获取 pandas 数据框中多个选定列的平均值 [英] Get mean of multiple selected columns in a pandas dataframe
问题描述
我想计算数据框中选定列中所有值的平均值.例如,我有一个包含 A、B、C、D 和 E 列的数据框,我想要 A、C 和 E 列中所有值的平均值.
I want to calculate the mean of all the values in selected columns in a dataframe. For example, I have a dataframe with columns A, B, C, D and E and I want the mean of all the values in columns A, C and E.
import pandas as pd
df1 = pd.DataFrame( ( {'A': [1,2,3,4,5],
'B': [10,20,30,40,50],
'C': [11,21,31,41,51],
'D': [12,22,32,42,52],
'E': [13,23,33,43,53]} ) )
print( df1 )
print( "Mean of df1:", df1.mean() )
df2 = pd.concat( [df1['A'], df1['C'], df1['E'] ], ignore_index=True )
print( df2 )
print( "Mean of df2:", df2.mean() )
df3 = pd.DataFrame()
df3 = pd.concat( [ df3, df1['A'] ], ignore_index=True )
df3 = pd.concat( [ df3, df1['C'] ], ignore_index=True )

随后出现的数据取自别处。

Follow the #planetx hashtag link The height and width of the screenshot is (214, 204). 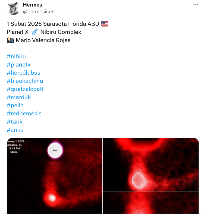18,65
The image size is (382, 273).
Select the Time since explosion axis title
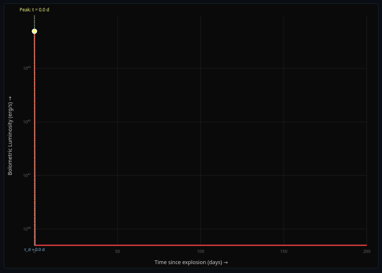(x=191, y=262)
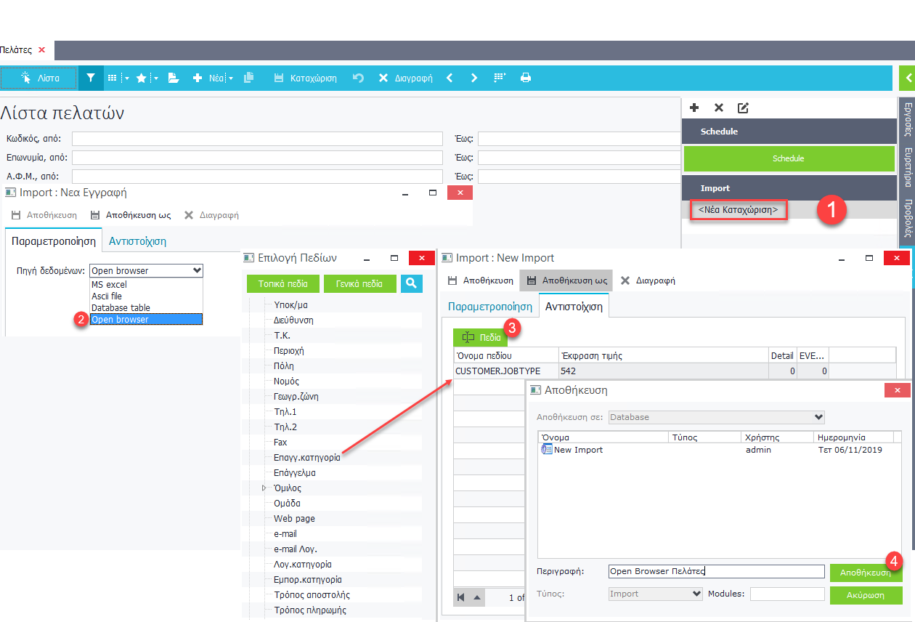
Task: Select the Database table option in list
Action: tap(121, 307)
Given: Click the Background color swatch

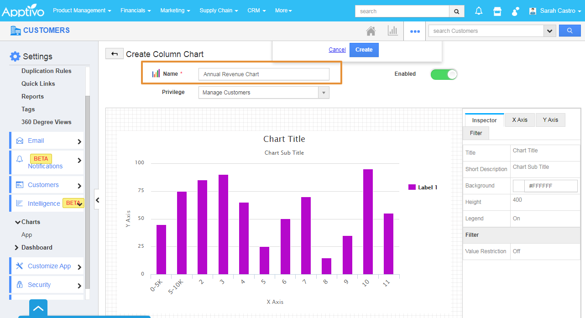Looking at the screenshot, I should [519, 186].
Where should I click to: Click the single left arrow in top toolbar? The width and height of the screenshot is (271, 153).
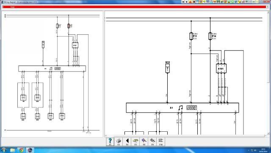pyautogui.click(x=186, y=2)
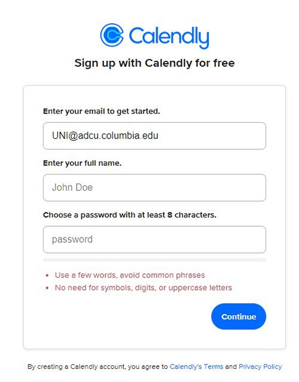The height and width of the screenshot is (382, 299).
Task: Click the 'Enter your email to get started.' label
Action: (x=102, y=112)
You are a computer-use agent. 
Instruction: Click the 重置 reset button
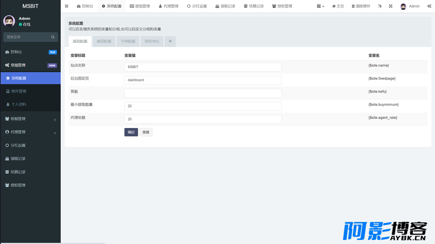pyautogui.click(x=146, y=132)
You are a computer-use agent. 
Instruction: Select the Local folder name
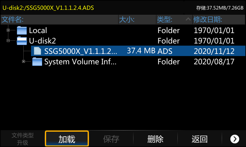coord(38,30)
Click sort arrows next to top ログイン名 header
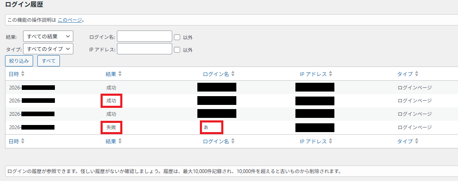The width and height of the screenshot is (458, 181). tap(233, 74)
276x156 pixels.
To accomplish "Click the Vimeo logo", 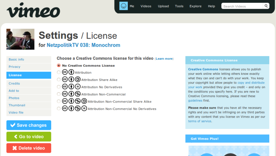I will (x=33, y=10).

df3 = pd.concat( [ df3, df1['E'] ], ignore_index=True )
print( df3 )
print( "Mean of df3:", df3.mean() )
df2 为我提供了正确的答案,但我需要创建一个新的数据框来获取它.
df2 gets me the right answer, but I need to create a new dataframe to get it.

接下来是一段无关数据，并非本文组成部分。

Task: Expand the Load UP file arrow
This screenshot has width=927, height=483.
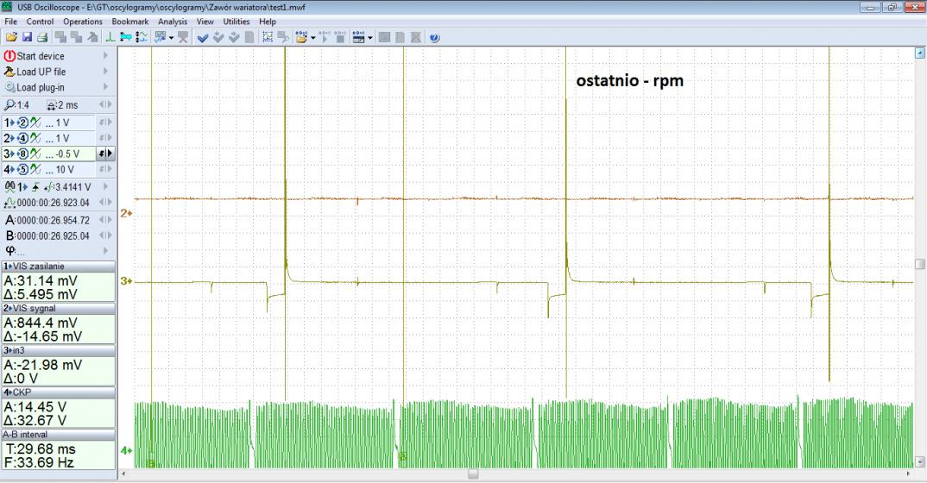Action: tap(106, 72)
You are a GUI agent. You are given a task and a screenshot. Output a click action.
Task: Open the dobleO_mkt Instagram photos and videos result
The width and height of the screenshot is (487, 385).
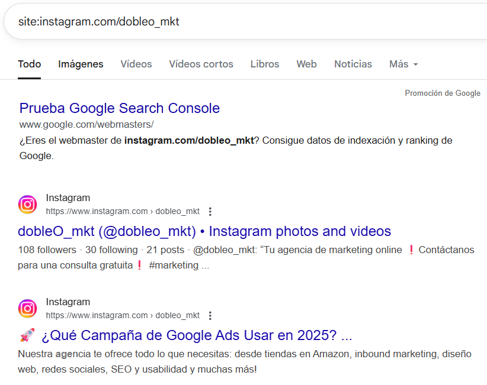click(204, 231)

我虽然像 df1['A', 'C', 'E'].mean()
这样的东西会起作用,但它返回每列的平均值,而不是组合平均值.有没有办法在不创建新数据框的情况下做到这一点?我还需要其他数据统计信息,例如 .std()、.min()、max(),因此这不仅仅是一次性计算.
I though something like df1['A', 'C', 'E'].mean()
would work but it returns the mean values for each column, not the combined average. Is there a way to do this without creating a new dataframe? I also need other data statistics like .std(), .min(), max() so this isn't just a one-off calculation.
推荐答案
我知道你有两个选择:
对于mean(), min(), max() 你可以使用mean of mean, min of min, max of max 这将产生A、C、E的所有元素的均值、最小值、最大值.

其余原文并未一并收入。